E quale è stata la risposta americana a tutto ciò? «È stata l’espansione della NATO (alleanza sorta nella guerra fredda) fino ai confini diretti con la Russia, creando così una nuova esplosiva linea di divisione in Europa». I peggiori timori di Kennan non si sono forse rivelati fondati? Purtroppo, ad imporsi – alla fine della Presidenza di Reagan e durante quella di Bush senior e di Clinton – non fu la strategia di George Kennan bensì quella del consigliere alla sicurezza USA di origine polacca Zbignew Brzezinski, il cui obiettivo era da sempre quello di costringere con ogni mezzo la Russia (storicamente euroasiatica, che aveva dato un contributo essenziale per la vittoria sul nazismo, aveva contribuito a dettare le regole del dopo-Yalta ed era una potenza nucleare) a diventare una mera potenza regionale senza sbocchi geopolitici ed economici verso l’Asia. Dove erano le cancellerie europee? Si sono poste la domanda se la strategia americana fosse nel loro interesse? A dire il vero, il presidente francese Mitterrand espresse contrarietà verso la decisione degli Stati Uniti di allargare la NATO fino alle frontiere russe ed isolare Mosca. Egli attribuiva infatti alla collaborazione costruttiva con la nuova Russia un’importanza strategica per l’Europa. E lo stesso cancelliere Kohl, già all’indomani del crollo di Berlino aveva ignorato le rimostranze statunitensi inaugurando con il Cremlino un’attiva politica di collaborazione nel campo energetico, politica che Schroeder estese poi indiscriminatamente e che Merkel continuò fino al punto di far diventare la Germania ricattabile da Mosca.

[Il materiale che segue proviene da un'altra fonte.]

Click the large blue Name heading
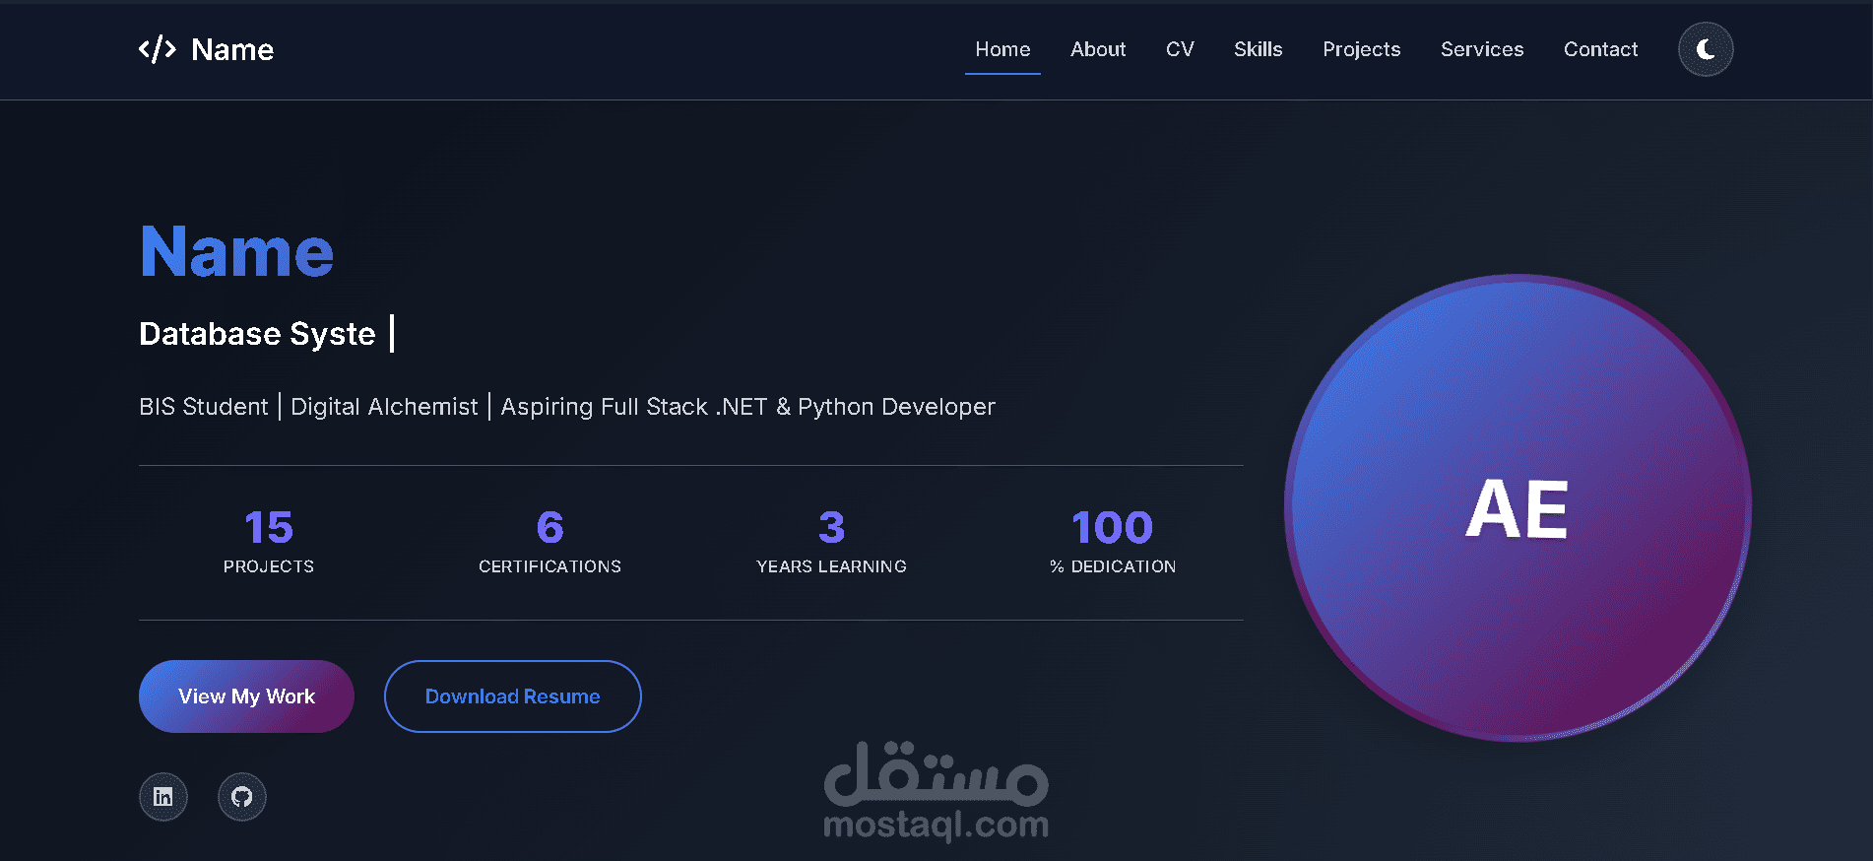Screen dimensions: 1873x861 (237, 252)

In verità, opporsi agli Stati Uniti e alla NATO in decisioni pur riguardanti il territorio europeo era e resta estremamente difficile (il premier italiano Bettino Craxi ne misurò le conseguenze negli Anni Ottanta e lo toccarono con mano coloro che criticarono la strategia unilateralmente antiserba di Washington durante il conflitto dei Balcani). Ma la realtà (brutale) è che – nel contesto mondiale dopo il crollo dell’URSS – l’ingenua scelta di appaltare la politica di difesa del territorio europeo agli Stati Uniti e al braccio armato di una NATO ancora più estesa, abdicando alla costruzione di una difesa comune europea efficace e di una zona europea di sicurezza comune, diventando nel contempo sistemicamente dipendenti dall’energia russa, ha reso l’Europa doppiamente ricattabile: da Mosca e da Washington.

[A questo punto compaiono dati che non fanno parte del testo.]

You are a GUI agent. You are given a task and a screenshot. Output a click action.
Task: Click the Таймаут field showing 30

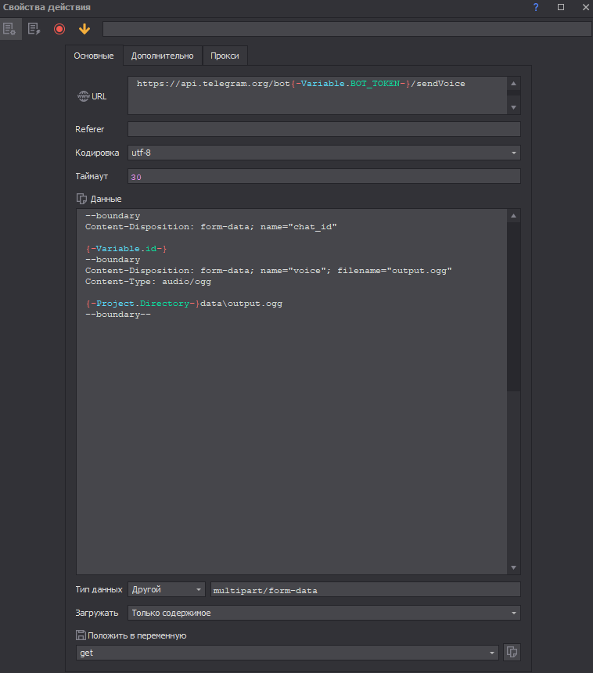pos(324,177)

Un vicolo cieco dal quale non sarà facile uscire per l’Europa. E che per il momento preannuncia nel nostro continente una profonda e dolorosissima crisi energetica ed economica (mentre Washington produce e vende armi ed energia a suon di miliardi e Wall Street compra titoli russi al prezzo di carta straccia in attesa di rivenderli a peso d’oro nel dopoguerra). Ma non solo. Carestie e crisi dei Paesi africani dipendenti dalla Russia oggi bloccata dalle sanzioni rischiano di spingere milioni di nuovi profughi alle porte dell’Unione europea. Checché ne dica Joseph Biden Jr. – la cui dimora è dall’altra parte dell’Atlantico e i cui interessi su scala planetaria si giocano soprattutto sul fronte del Pacifico – le cancellerie europee hanno urgente interesse a fare di tutto, in modo concertato, affinché questa guerra su suolo europeo cessi il più rapidamente possibile e la diplomazia ricominci a lavorare da dove trattative e accordi sono stati interrotti brutalmente.